Write out again only the lines running from the one that contains "Tovább csökken a" to the end of the records below, including both the first and the last.

+++ Records for this exercise +++

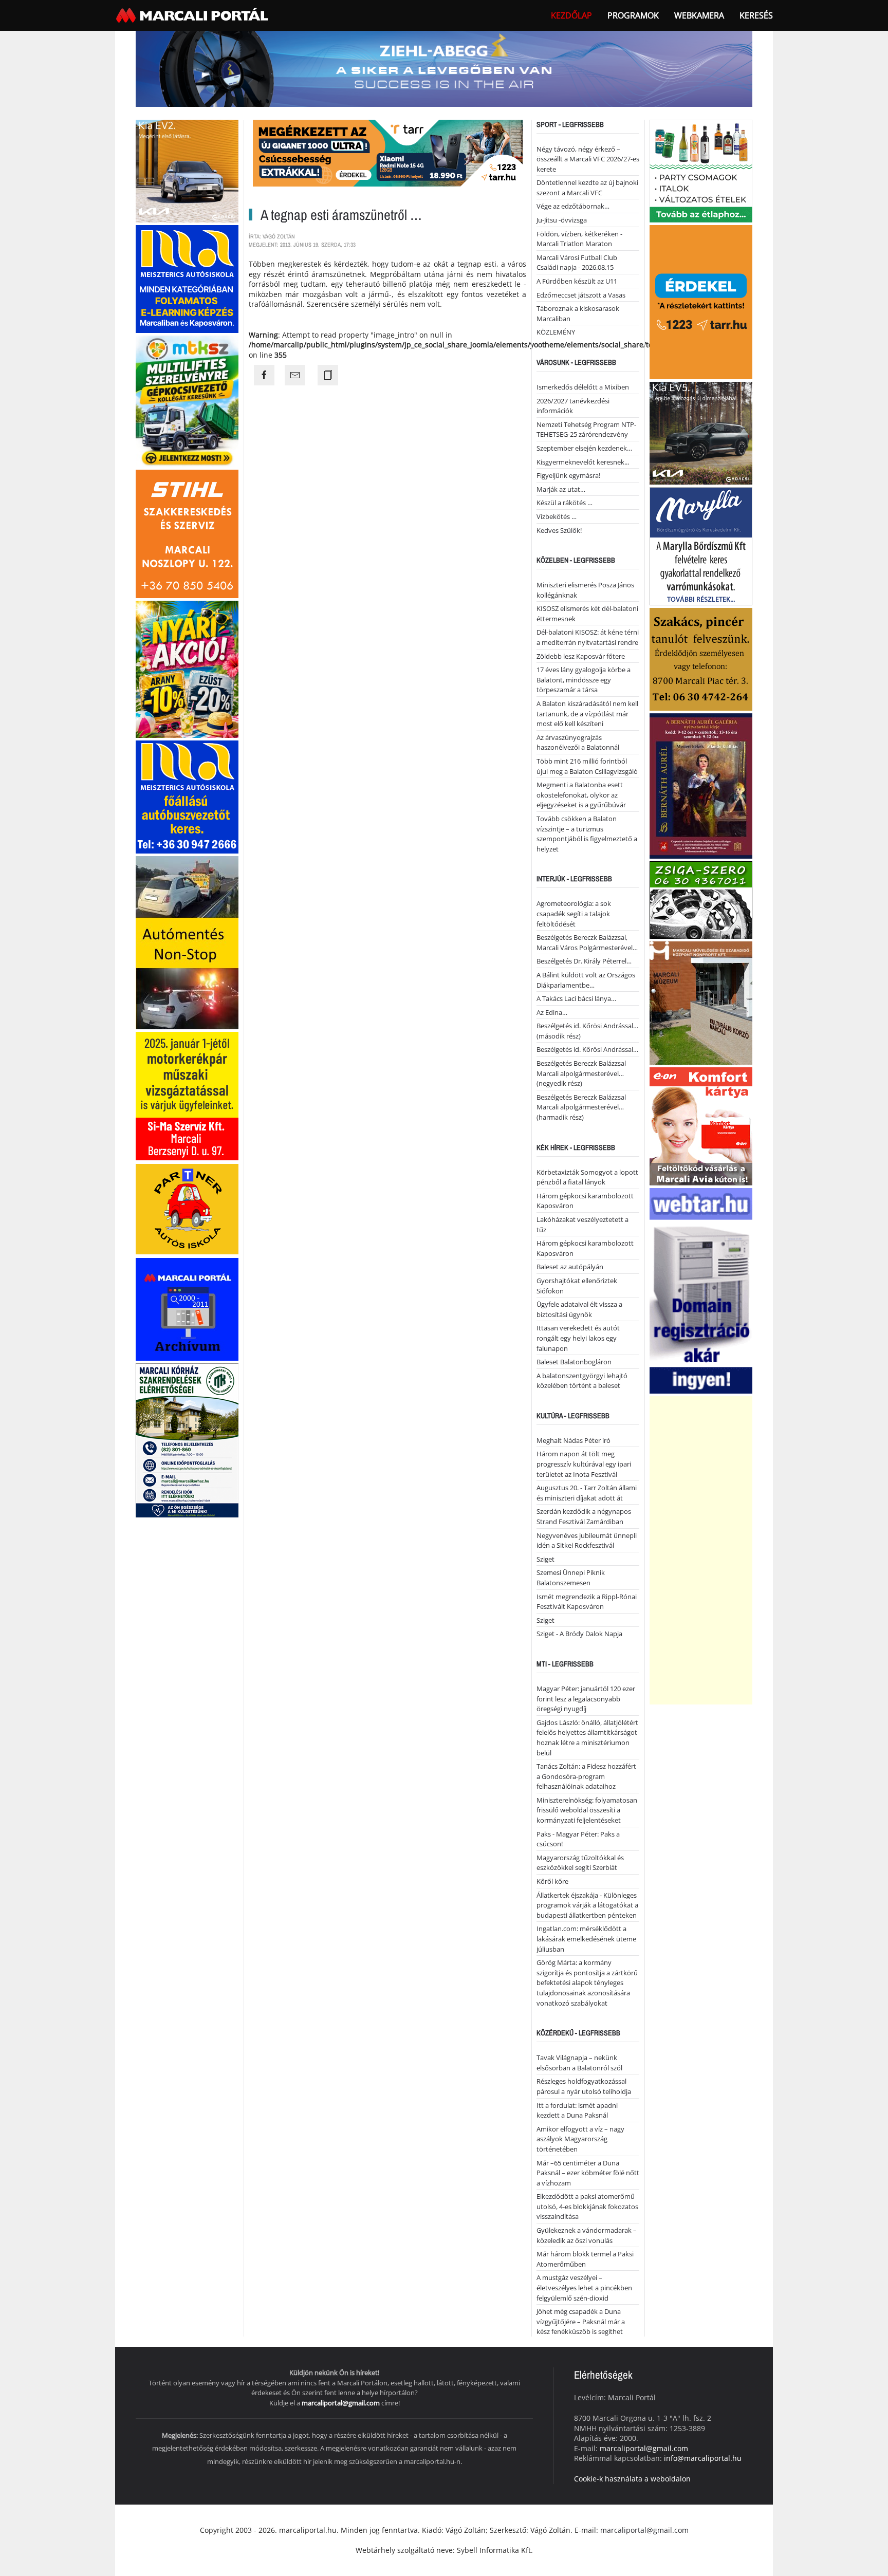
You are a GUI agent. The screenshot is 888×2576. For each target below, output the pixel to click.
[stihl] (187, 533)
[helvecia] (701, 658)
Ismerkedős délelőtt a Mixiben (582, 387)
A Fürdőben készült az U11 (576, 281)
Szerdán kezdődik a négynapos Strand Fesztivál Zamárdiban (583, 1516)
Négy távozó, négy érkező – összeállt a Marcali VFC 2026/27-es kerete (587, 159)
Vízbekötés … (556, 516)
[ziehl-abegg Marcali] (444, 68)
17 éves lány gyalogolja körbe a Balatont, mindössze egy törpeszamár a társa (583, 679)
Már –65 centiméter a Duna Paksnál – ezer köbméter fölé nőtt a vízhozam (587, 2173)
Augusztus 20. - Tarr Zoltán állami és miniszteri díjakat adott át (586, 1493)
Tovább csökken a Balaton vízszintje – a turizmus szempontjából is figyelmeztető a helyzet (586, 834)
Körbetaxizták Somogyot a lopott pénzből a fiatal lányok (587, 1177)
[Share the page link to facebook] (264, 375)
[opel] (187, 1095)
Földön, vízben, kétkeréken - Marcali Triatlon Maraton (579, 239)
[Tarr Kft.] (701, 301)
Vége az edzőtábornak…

+++

**Task solution:**
Tovább csökken a Balaton vízszintje – a turizmus szempontjából is figyelmeztető a helyzet (586, 834)
Körbetaxizták Somogyot a lopott pénzből a fiatal lányok (587, 1177)
[Share the page link to facebook] (264, 375)
[opel] (187, 1095)
Földön, vízben, kétkeréken - Marcali Triatlon Maraton (579, 239)
[Tarr Kft.] (701, 301)
Vége az edzőtábornak…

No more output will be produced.